__Extrait source__:
+--

« La Patience du Tigre » par Fred Bernard

Fred Bernard est un illustrateur jeunesse de talent qui a choisi pour ses bandes dessinées d’abandonner son style coloré et détaillé pour un trait noir et blanc beaucoup plus spontané, ce qui donne à ses récits un aspect carnet de voyage saisi sur le vif. Car Fred Bernard est un voyageur, de ceux qui associent aventures exotiques documentées, déplacements initiatiques, démêlés familiaux et sentimentaux. « La Patience du Tigre » ne déroge pas à la règle…

Mais revenons au début de ce qui constitue bel et point une série, avec le tome 1 de « Jeanne Picquigny » ( « La Tendresse des crocodiles »), publié en 2003. Dans les années 1920, après avoir quitté sa Bourgogne natale et alors qu’elle s’apprête à se marier à Paris, Jeanne apprend que son père explorateur a disparu en Afrique. La jeune femme, qui n’a pas froid aux yeux, prend le bateau pour l’Afrique noire et le port de Porto-Novo, au Bénin. Elle rencontre sur le bateau Louise O’Murphy puis Victoire Goldfrapp, deux femmes de caractère qui connaissent bien son futur guide Eugène Love Peacock, alcoolique notoire et homme à femmes. Le voyage équatorial commence par le fleuve Congo à travers la forêt à la recherche du professeur cinéaste. La vie animalière occasionne quelques frayeurs et le couple Jeanne – Eugène s’écharpe régulièrement. La dernière partie devient une véritable expédition aux confins de la forêt, aux confins du monde à la recherche d’un animal mythique, le Mokélé, un dinosaure qu’aurait bien pu découvrir Modeste Picquigny. En tout, 174 pages de dérives romanesques riches en péripéties inspirées de son album jeunesse « Jeanne et le Mokélé » (illustré par François Roca).

En 2004, Jeanne nous revient avec  « L’Ivresse du poulpe ». Les voyages continuent car Jeanne veut retrouver les films réalisés lors de sa découverte du Mokélé. Elle se rend à New York, puis Cuba, sur les traces d’Eugène Love Peacock, le guide africain qui les lui a volés. C’est l’occasion pour elle de rencontrer les trafiquants de vin pendant la prohibition ou les rebelles cubains qui préparent un attentat … Tandis qu’au large un poulpe géant devient alcoolique !

En 2006, avec « Lily Love Peacock » l’auteur met en scène les coulisses de la mode et des agences de mannequins et une jeune femme, Lily, qui s’ennuie et traîne sa silhouette aux quatre coins du monde de podiums en défilés. L’album évoque en toile de fond l’histoire personnelle et familiale de Lily : enfance africaine, père aventurier, fascination pour les grands espaces… car Lily n’est autre que la fille d’une autre héroïne, Jeanne Picquigny !

+--

__Données de départ__:
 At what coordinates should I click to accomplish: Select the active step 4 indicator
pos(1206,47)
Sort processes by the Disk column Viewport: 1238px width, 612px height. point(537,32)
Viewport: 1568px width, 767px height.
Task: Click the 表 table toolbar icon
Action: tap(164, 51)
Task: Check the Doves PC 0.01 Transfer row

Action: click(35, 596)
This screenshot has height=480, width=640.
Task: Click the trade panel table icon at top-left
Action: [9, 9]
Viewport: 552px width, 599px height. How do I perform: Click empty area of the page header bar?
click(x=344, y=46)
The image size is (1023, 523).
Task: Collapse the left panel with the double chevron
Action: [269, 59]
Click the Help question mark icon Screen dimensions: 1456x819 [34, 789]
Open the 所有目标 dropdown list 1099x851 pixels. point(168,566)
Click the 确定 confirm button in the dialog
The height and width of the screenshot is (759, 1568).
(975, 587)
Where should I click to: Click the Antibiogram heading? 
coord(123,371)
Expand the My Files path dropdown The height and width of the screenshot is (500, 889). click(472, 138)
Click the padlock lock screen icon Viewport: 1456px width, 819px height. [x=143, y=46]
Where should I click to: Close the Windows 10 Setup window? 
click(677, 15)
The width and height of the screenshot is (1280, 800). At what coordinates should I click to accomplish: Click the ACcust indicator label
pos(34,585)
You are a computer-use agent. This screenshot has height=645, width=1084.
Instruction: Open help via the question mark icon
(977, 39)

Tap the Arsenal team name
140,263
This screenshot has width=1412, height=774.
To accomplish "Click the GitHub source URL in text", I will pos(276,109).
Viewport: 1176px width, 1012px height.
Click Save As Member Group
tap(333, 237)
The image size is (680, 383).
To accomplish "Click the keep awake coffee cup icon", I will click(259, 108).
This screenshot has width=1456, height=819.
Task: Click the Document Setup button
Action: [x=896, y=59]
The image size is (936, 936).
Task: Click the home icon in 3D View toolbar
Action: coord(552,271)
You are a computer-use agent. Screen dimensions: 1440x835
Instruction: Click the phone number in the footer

+--

__À faire__:
[a] Recopiez fidèlement le passage de l'article sur Fred Bernard qui va de « En 2004, Jeanne » jusqu'à « devient alcoolique ! ».
[b] Combien de lignes des entrées contiennent la chaîne « This » ? Donnez seulement le nombre.
L'article sur Fred Bernard et les entrées forment deux ensembles distincts.

__Corrigé__:
[a]
En 2004, Jeanne nous revient avec  « L’Ivresse du poulpe ». Les voyages continuent car Jeanne veut retrouver les films réalisés lors de sa découverte du Mokélé. Elle se rend à New York, puis Cuba, sur les traces d’Eugène Love Peacock, le guide africain qui les lui a volés. C’est l’occasion pour elle de rencontrer les trafiquants de vin pendant la prohibition ou les rebelles cubains qui préparent un attentat … Tandis qu’au large un poulpe géant devient alcoolique !

[b] 4